YOUR GOAL. Work out how many lines in these entries include the string "Clear", and give only that figure.

☆ ☆ ☆ ☆ ☆ ☆ ☆

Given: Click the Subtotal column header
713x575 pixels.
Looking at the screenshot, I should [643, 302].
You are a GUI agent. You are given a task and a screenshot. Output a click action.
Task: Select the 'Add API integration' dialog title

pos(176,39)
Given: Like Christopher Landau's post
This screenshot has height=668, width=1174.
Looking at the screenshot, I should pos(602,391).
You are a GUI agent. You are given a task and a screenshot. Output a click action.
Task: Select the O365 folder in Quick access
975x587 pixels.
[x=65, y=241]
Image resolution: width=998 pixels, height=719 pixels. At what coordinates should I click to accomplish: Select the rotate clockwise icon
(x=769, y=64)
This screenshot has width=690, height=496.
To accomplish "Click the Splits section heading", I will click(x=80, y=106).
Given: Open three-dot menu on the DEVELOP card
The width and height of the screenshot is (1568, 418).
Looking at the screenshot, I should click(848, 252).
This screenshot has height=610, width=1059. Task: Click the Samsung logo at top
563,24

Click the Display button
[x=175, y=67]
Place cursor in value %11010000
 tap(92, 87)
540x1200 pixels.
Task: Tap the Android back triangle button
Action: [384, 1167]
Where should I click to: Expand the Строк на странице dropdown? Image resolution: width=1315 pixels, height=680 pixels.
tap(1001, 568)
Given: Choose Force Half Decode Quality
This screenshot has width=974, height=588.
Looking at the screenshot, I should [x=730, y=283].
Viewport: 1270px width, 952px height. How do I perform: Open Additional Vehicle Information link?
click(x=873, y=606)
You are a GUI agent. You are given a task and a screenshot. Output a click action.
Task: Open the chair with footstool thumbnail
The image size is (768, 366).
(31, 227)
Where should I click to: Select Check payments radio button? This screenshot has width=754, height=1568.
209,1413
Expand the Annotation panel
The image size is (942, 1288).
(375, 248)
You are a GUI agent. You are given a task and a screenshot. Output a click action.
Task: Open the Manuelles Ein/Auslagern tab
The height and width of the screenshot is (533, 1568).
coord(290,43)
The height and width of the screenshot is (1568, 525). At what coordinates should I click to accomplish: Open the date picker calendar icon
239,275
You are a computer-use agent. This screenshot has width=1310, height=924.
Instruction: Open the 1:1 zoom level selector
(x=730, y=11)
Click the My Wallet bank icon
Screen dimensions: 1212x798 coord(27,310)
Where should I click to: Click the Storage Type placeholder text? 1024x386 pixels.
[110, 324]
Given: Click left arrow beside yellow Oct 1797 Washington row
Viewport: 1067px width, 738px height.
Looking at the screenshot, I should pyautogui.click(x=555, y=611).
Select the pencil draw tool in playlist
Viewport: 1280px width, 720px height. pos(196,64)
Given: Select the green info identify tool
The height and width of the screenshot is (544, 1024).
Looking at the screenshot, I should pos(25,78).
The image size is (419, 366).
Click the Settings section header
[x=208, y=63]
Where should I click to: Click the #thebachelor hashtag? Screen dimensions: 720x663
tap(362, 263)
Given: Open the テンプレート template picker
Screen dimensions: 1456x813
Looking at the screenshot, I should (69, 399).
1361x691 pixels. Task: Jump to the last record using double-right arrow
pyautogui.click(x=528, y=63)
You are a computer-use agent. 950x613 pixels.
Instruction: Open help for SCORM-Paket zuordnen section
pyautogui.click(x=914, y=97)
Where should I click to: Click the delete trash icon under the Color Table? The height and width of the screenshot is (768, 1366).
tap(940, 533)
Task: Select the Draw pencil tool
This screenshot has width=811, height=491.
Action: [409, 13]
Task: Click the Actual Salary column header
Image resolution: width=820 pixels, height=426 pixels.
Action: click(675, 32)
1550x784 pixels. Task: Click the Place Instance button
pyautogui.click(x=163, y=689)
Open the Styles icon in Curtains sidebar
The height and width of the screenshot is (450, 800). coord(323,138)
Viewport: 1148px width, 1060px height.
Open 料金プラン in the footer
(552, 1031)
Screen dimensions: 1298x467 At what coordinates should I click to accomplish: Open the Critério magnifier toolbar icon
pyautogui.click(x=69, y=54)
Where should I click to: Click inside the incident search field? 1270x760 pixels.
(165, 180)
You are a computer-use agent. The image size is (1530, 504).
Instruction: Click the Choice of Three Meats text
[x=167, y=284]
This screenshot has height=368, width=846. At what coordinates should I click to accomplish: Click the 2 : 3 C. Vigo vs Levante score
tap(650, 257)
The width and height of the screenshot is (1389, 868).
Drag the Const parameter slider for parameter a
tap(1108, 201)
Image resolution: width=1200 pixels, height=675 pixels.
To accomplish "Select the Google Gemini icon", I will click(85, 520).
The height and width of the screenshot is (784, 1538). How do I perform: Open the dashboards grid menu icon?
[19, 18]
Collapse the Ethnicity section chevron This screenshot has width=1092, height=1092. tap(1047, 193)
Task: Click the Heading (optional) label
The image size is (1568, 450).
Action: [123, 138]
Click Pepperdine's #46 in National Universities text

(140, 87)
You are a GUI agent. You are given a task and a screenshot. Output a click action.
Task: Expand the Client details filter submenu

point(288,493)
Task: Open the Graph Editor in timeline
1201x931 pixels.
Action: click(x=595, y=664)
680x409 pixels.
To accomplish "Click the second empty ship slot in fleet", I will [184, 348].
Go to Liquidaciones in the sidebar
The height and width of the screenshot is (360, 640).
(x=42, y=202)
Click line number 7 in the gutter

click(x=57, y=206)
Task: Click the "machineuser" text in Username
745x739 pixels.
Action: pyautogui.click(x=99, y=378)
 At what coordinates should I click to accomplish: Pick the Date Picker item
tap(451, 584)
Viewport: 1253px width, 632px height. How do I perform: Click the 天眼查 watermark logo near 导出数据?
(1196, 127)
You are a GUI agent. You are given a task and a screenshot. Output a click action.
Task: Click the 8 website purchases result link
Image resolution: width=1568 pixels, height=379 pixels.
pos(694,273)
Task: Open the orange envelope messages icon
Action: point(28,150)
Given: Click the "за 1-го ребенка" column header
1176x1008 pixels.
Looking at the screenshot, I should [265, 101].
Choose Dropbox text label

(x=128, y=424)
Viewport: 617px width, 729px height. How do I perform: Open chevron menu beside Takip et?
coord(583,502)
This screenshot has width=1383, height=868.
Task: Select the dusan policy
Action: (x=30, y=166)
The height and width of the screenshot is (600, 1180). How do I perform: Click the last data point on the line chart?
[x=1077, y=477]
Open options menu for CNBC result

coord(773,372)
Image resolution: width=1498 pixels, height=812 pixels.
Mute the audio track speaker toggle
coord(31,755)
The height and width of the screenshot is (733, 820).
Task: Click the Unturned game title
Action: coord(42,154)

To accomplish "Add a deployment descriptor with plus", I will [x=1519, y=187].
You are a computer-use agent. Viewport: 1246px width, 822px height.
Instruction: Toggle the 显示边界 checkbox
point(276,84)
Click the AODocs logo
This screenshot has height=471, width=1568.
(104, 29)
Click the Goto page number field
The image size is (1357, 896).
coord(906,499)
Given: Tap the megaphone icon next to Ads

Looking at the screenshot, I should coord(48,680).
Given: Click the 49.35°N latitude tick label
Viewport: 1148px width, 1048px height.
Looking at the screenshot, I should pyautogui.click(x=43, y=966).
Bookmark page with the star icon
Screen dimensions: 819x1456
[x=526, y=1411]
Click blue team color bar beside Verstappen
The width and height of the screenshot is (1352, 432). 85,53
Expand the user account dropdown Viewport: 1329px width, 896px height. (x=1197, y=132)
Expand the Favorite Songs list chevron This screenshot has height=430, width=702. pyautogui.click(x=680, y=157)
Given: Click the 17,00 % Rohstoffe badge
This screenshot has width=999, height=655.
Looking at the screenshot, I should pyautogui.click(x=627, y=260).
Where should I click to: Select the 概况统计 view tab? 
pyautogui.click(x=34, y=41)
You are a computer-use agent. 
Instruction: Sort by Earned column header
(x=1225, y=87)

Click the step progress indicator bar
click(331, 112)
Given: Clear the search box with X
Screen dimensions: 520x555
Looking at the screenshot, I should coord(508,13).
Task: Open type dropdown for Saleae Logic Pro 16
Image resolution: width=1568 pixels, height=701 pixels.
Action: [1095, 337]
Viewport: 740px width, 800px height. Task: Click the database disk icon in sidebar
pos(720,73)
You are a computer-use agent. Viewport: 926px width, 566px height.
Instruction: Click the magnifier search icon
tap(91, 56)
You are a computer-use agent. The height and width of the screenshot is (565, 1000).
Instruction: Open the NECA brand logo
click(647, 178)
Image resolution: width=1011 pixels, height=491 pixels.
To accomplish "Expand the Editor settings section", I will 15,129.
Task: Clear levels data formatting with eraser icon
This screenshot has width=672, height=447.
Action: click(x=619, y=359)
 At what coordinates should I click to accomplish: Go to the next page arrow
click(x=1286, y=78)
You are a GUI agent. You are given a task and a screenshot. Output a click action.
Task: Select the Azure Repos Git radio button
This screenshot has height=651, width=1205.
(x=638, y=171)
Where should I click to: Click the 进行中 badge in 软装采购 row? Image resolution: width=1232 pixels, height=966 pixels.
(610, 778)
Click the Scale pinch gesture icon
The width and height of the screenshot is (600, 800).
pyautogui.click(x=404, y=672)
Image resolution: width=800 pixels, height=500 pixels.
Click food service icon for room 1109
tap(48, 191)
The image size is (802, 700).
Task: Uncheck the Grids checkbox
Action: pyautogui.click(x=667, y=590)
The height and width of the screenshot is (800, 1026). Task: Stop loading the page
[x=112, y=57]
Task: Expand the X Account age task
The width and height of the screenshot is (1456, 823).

☆ ☆ ☆ ☆ ☆ ☆ ☆

EXERCISE RESULT. 2